Records for this task -
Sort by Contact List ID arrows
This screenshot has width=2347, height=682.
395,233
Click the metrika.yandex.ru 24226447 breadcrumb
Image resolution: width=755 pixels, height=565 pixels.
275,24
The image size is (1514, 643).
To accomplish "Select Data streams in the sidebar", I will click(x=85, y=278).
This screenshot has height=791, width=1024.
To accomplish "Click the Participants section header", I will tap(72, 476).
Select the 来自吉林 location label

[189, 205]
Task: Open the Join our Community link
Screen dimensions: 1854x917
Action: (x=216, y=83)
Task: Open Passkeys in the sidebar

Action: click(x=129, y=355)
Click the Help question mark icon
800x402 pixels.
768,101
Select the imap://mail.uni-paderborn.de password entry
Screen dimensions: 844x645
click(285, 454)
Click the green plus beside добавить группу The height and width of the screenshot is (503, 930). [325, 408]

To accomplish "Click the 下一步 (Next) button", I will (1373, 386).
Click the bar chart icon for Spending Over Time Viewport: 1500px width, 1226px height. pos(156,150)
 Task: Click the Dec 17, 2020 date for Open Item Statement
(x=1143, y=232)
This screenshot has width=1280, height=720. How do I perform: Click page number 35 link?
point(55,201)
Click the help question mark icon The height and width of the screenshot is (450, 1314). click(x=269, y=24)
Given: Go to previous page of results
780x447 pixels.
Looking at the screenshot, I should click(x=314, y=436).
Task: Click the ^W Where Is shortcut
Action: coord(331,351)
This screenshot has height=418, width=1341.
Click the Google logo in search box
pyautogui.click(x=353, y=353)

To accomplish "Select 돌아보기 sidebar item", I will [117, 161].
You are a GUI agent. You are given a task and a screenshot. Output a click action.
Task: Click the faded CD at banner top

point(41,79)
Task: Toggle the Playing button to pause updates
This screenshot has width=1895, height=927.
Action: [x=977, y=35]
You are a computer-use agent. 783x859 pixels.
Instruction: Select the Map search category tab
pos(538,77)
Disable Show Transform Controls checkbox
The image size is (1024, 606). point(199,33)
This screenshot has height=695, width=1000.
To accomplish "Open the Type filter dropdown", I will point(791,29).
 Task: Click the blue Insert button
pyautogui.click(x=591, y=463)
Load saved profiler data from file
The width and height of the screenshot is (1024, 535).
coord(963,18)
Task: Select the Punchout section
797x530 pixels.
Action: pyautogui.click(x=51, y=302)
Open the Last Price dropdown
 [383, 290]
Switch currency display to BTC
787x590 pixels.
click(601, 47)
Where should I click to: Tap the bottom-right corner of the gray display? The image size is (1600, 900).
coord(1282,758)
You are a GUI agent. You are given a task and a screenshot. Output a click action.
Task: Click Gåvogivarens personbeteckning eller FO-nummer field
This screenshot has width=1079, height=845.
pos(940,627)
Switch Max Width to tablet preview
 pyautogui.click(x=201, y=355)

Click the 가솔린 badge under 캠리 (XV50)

Task instructions -
The full listing above needs to be given again exactly.

Output -
Sort by Contact List ID arrows
This screenshot has width=2347, height=682.
395,233
Click the metrika.yandex.ru 24226447 breadcrumb
Image resolution: width=755 pixels, height=565 pixels.
275,24
The image size is (1514, 643).
To accomplish "Select Data streams in the sidebar", I will click(x=85, y=278).
This screenshot has height=791, width=1024.
To accomplish "Click the Participants section header", I will tap(72, 476).
Select the 来自吉林 location label

[189, 205]
Task: Open the Join our Community link
Screen dimensions: 1854x917
Action: (x=216, y=83)
Task: Open Passkeys in the sidebar

Action: click(x=129, y=355)
Click the Help question mark icon
800x402 pixels.
768,101
Select the imap://mail.uni-paderborn.de password entry
Screen dimensions: 844x645
click(285, 454)
Click the green plus beside добавить группу The height and width of the screenshot is (503, 930). [325, 408]

To accomplish "Click the 下一步 (Next) button", I will (1373, 386).
Click the bar chart icon for Spending Over Time Viewport: 1500px width, 1226px height. pos(156,150)
 Task: Click the Dec 17, 2020 date for Open Item Statement
(x=1143, y=232)
This screenshot has width=1280, height=720. How do I perform: Click page number 35 link?
point(55,201)
Click the help question mark icon The height and width of the screenshot is (450, 1314). click(x=269, y=24)
Given: Go to previous page of results
780x447 pixels.
Looking at the screenshot, I should click(x=314, y=436).
Task: Click the ^W Where Is shortcut
Action: coord(331,351)
This screenshot has height=418, width=1341.
Click the Google logo in search box
pyautogui.click(x=353, y=353)

To accomplish "Select 돌아보기 sidebar item", I will [117, 161].
You are a GUI agent. You are given a task and a screenshot. Output a click action.
Task: Click the faded CD at banner top

point(41,79)
Task: Toggle the Playing button to pause updates
This screenshot has width=1895, height=927.
Action: [x=977, y=35]
You are a computer-use agent. 783x859 pixels.
Instruction: Select the Map search category tab
pos(538,77)
Disable Show Transform Controls checkbox
The image size is (1024, 606). point(199,33)
This screenshot has height=695, width=1000.
To accomplish "Open the Type filter dropdown", I will point(791,29).
 Task: Click the blue Insert button
pyautogui.click(x=591, y=463)
Load saved profiler data from file
The width and height of the screenshot is (1024, 535).
coord(963,18)
Task: Select the Punchout section
797x530 pixels.
Action: pyautogui.click(x=51, y=302)
Open the Last Price dropdown
 [383, 290]
Switch currency display to BTC
787x590 pixels.
click(601, 47)
Where should I click to: Tap the bottom-right corner of the gray display? The image size is (1600, 900).
coord(1282,758)
You are a GUI agent. You are given a task and a screenshot. Output a click action.
Task: Click Gåvogivarens personbeteckning eller FO-nummer field
This screenshot has width=1079, height=845.
pos(940,627)
Switch Max Width to tablet preview
 pyautogui.click(x=201, y=355)

Click the 가솔린 badge under 캠리 (XV50)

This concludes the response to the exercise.